[Records for finding items]
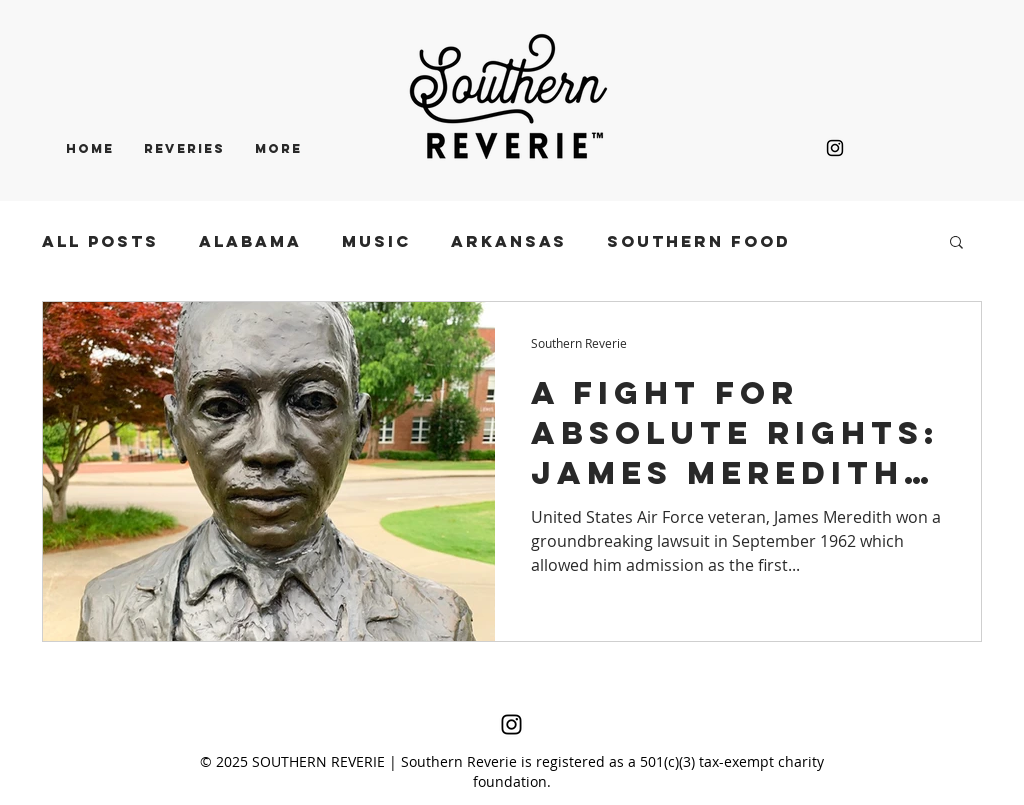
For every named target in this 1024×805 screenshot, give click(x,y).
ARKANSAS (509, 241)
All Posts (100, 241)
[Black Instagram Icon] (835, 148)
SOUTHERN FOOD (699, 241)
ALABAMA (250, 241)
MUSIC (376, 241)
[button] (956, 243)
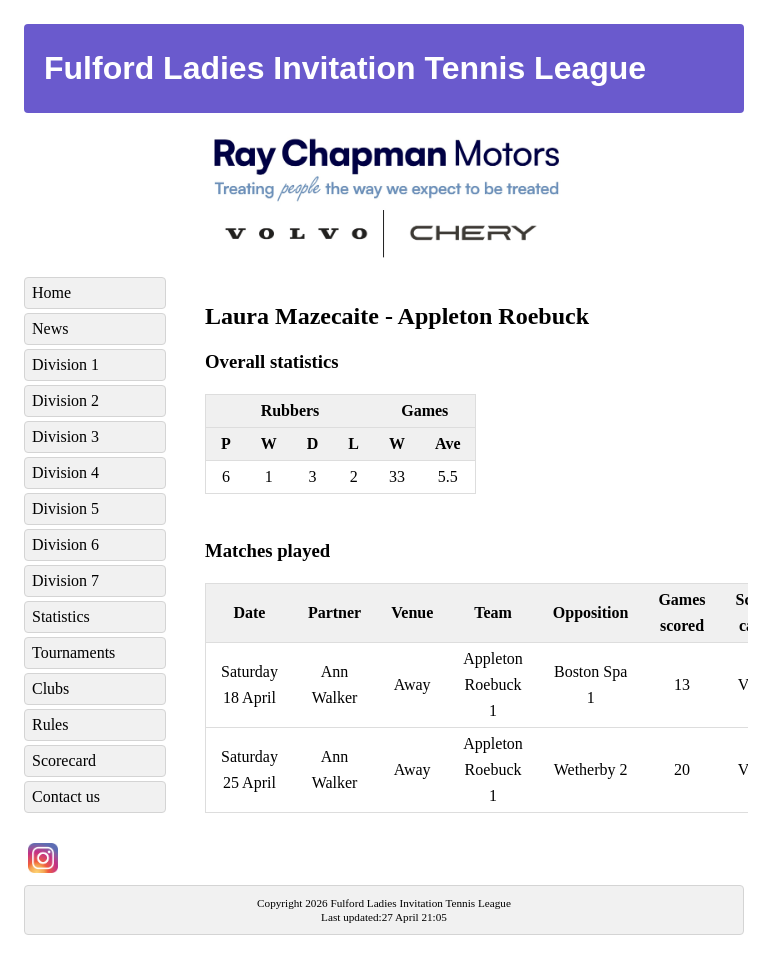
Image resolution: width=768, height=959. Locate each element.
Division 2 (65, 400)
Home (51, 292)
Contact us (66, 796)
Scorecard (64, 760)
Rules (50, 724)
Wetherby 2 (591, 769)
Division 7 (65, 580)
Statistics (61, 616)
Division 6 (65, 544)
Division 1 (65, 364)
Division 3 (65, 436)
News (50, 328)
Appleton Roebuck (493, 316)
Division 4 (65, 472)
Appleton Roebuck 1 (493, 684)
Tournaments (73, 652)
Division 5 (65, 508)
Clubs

* **Aim**: Reproduce only the lines from the one containing "News (50, 328)" through the end of the records, requests included, and adjust every coordinate in the answers by -136.

* **Exercise answer**:
News (-86, 192)
Appleton Roebuck (357, 180)
Division 4 (-71, 336)
Appleton Roebuck 1 (357, 548)
Tournaments (-63, 516)
Division 5 (-71, 372)
Clubs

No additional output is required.